-- Excerpt follows --
Procedure reviewers are not trained to perform the reviews required in OMM
043.
Guidance for performing the reviews is contained in AP-022 and OMM
043, and checklists for the reviews are provided. Although the guidance
suggests that reviewers walk through the procedures, walkthroughs are not
required to consider such issues as available lighting, step-sequencing,
manpower requirements, correspondence between procedural information and
information on labels and tags, availability of necessary tools and
equipment, and communications requirements. As a result, the technical and
usability deficiencies described in Section 3.0 of this report were
identified during the team's walkthroughs of the procedures, but had not
been identified through the licensee's V&V program. Further examples of
procedural deficiencies that were found by the team but had not been
identified by the licensee can also be found in Appendix D.
6. Management Control of EOPs
The team reviewed the procedures that provided the management controls for
the EOPs and the EOP procedural network. These included the controls for
programs such as:
procedure maintenance, setpoint control, training, and
audits. The team identified some weaknesses in each of the program areas
reviewed.
a. Setpoint Control
The team reviewed the EOP setpoints that were contained in "Emergency
Operating Procedures Setpoints Document Final Report," dated
January 27, 1993. The information the setpoints were based upon was
circa 1990 information, much of which is out of date. The setpoints
have not been verified by the licensee, and there were no
administrative controls to ensure that modifications to instrument
loops were reviewed for setpoint implications.
b. Procedure Maintenance
The team reviewed the EOP procedure maintenance program. The team
found there were no administrative controls to ensure that operator
comments from LORP on EOPs, AOPs, or support procedures were reviewed
for procedural inclusion. There were also inconsistent administrative
controls to feed comment resolution back to the comment originator.
The team witnessed the informal program that gathered and reviewed the
LORP comments. The team concluded that the licensee had not devoted
sufficient resources to effectively administer the program.
-- Excerpt concluded --
▶ [Required work]
Decide whether each statement agrees with the excerpt on EOP procedure reviews and management controls. Answer yes or no for each, and quote the words from the excerpt that settle it.
1. The licensee has verified the EOP setpoints.
2. The team watched the informal program that gathered and reviewed the LORP comments.
3. Walkthroughs must take available lighting into account.
-- Stored data follows --
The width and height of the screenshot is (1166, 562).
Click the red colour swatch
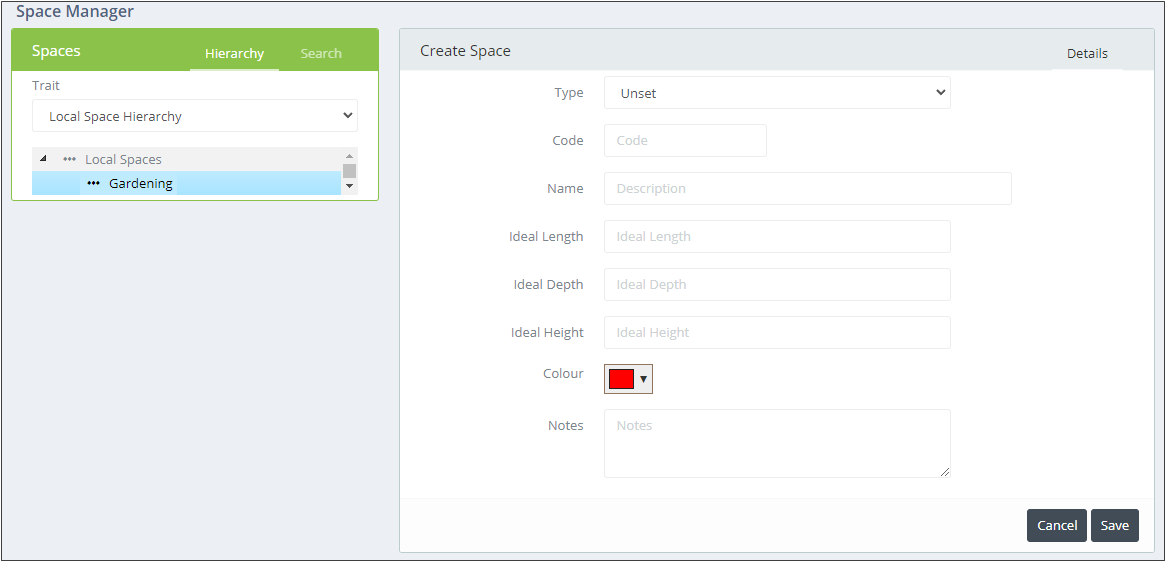[621, 379]
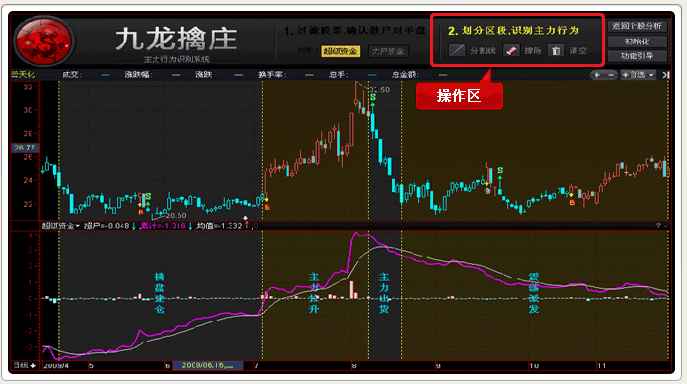The image size is (687, 384).
Task: Jump to chart end arrow icon
Action: 666,75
-- Stored data concluded --
▶ [Response to this exercise]
1. No: "The setpoints have not been verified by the licensee"
2. Yes: "The team witnessed the informal program that gathered and reviewed the LORP comments."
3. No: "walkthroughs are not required to consider such issues as available lighting"